Absent Congressional action by the end of this week, federal agencies will begin to shutter on Oct. 1. Agencies would then furlough a significant portion of the more than 2 million federal workers, while the remainder will be forced to work without pay for the duration of the lapse in appropriations. Both furloughed and excepted employees will automatically get backpay once the government reopens.

On Tuesday evening, the Senate will vote on a motion to begin consideration of a bill reauthorizing the Federal Aviation Administration, which Senate Majority Leader Chuck Schumer will use as a vehicle to also consider a four- to six-week continuing resolution to keep the government funded at current levels.

According to Politico, the continuing resolution will include only minimal supplemental appropriations on issues like disaster relief and Ukraine aid, in an effort to prevent Senate conservatives from objecting to a unanimous consent request to take up and swiftly pass the bill.

But on the other side of the U.S. Capitol, House lawmakers have shown little sign that they are willing to abandon calls for significant cuts to discretionary spending beyond what the House previously agreed to as part of the deal to raise the debt ceiling last spring. House leadership will begin consideration of four appropriations bills, albeit with cuts to domestic spending that would make the legislation a nonstarter with both the Senate and the White House.

Unions and other organizations representing federal employes are urging House lawmakers to end their stalemate and reach a deal to keep the government open, warning of the harm both to federal workers and members of the public.

“Simply put, the political theatrics have got to stop,” said Everett Kelley, national president of the American Federation of Government Employees, in a letter to lawmakers last week. “The refusal of Congress to do its job and put to rest fears of a shutdown or massive and unwarranted cuts is impeding federal employees from doing their jobs, delaying assistance and service to the American people and threatening the health of our economy.”

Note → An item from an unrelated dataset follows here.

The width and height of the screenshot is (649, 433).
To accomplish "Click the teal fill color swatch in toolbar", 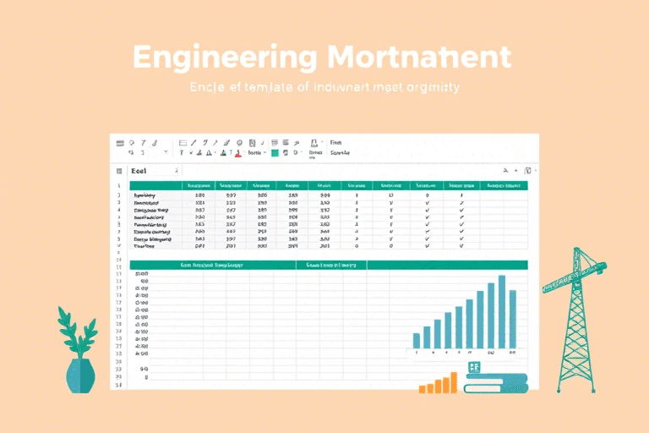I will tap(275, 153).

National Treasury Employees Union National President Doreen Greenwald highlighted the fact that a lapse in appropriations would affect service and employees across the country, not just in the Washington, D.C., area.

“A government shutdown is not a harmless, D.C. drama. Federal employees in every American community will lose income, through no fault of their own, and in many cases, they will be locked out of doing the work they were hired to do for the American people,” she said. “Career civil servants, many of them already living paycheck to paycheck, do not deserve to have their financial security shattered by political dysfunction.”

The Professional Managers Association noted that even keeping funding flat, such as via a continuing resolution, is effectively a cut for many agencies, due to inflation and rising fixed costs such as employee salaries. President Biden currently plans to provide federal employees with a 5.2% average pay raise in 2024.

“We urge Congress to recognize that after providing a pay raise to employees—which Congress has not separately included in appropriations in recent years—and accounting for inflation, even keeping IRS funding stable results in an effective cut,” the group said in a statement.

And Randy Erwin, president of the National Federation of Federal Employees, focused on the impact a shutdown has not only on the federal workforce, but the communities that those workers serve.

“A government shutdown is a tremendous burden on the American people,” he said. “Federal government workers perform numerous functions critical to our way of life. Federal employees keep our military ready, care for our cherished veterans, and maintain our national parks, forests and other public lands . . . They perform thousands of crucial functions like these every day. A government shutdown would lock many federal workers out of their jobs and keep these critical tasks from being performed.”